As my period starts, my world slows down. I cancel my appointments, prepare my heat pack and sleep. This is sacred time as I enter my Red Tent. I sleep a deep, heavy sleep, where I drift between this world and the deeply unconscious.
As my body gives up my blood, I am aware of my perceptions changing and my senses deepening. Today I bleed heavily, it’s exhausting and almost like a religious rite. It cleanses me, prepares me for the new and puts the past behind me. It drains me and renews me.
In my sleep I stand on a hilltop, behind me lies my past and ahead is my future. As I look behind me I can see the events of my life that have made me who I am. I can see my ancestors, the women whose heritage I carry.
As my pain subsides I connect with my foremothers and relive their experiences with them. Their joys, their tears and their lessons. Breathing deeply I let these impressions and memories flood through me and fill me up. As I breathe out I become aware of being not one woman, but all these women at the same time. I am an aggregate of all my foremothers. They live on in me.
Slowly I turn in my sleep and look to the future. I am using my mothers’ eyes now, staring, scrying, through time. I can see what is to be in the far, far future when my body is dust and I have ceased to be.
There will still be love and laughter then, Spring will give way to Summer and Autumn just as it does now. Winter will come with its quiet peace and let Spring emerge when she is ready.
The menstrual cycles of women are a part of this wheel of time now, as they were in ancient days and will be in the future. Some things don’t change.

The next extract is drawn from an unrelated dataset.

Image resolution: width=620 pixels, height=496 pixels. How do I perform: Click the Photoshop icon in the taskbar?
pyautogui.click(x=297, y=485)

Being a woman includes being tuned into the timelessness of life, of being part of all the women that have been and those that are yet to come.
The Red Tent is within us, and will appear when needed. It shelters us, nourishes us and teaches us according to each situation
As I sleep I gradually return to the present, filled with promises of what is to be and memories of a distant past. Darkness falls outside and the day is over, as my blood flow quietens from a torrent to a trickle.
It is a heavy process, I am so weary. So many things have happened, as the world slowed down for me to bleed. Feeling like a priestess in some magic rite, I slowly rise to shower and eat.
The heaviest day has now passed, my work is done and I rest. And I sleep, a restful, restorative sleep so that when I awake in the morning I am again a young maiden, no longer a crone. Such is the magic of womanhood, such is the magic of life.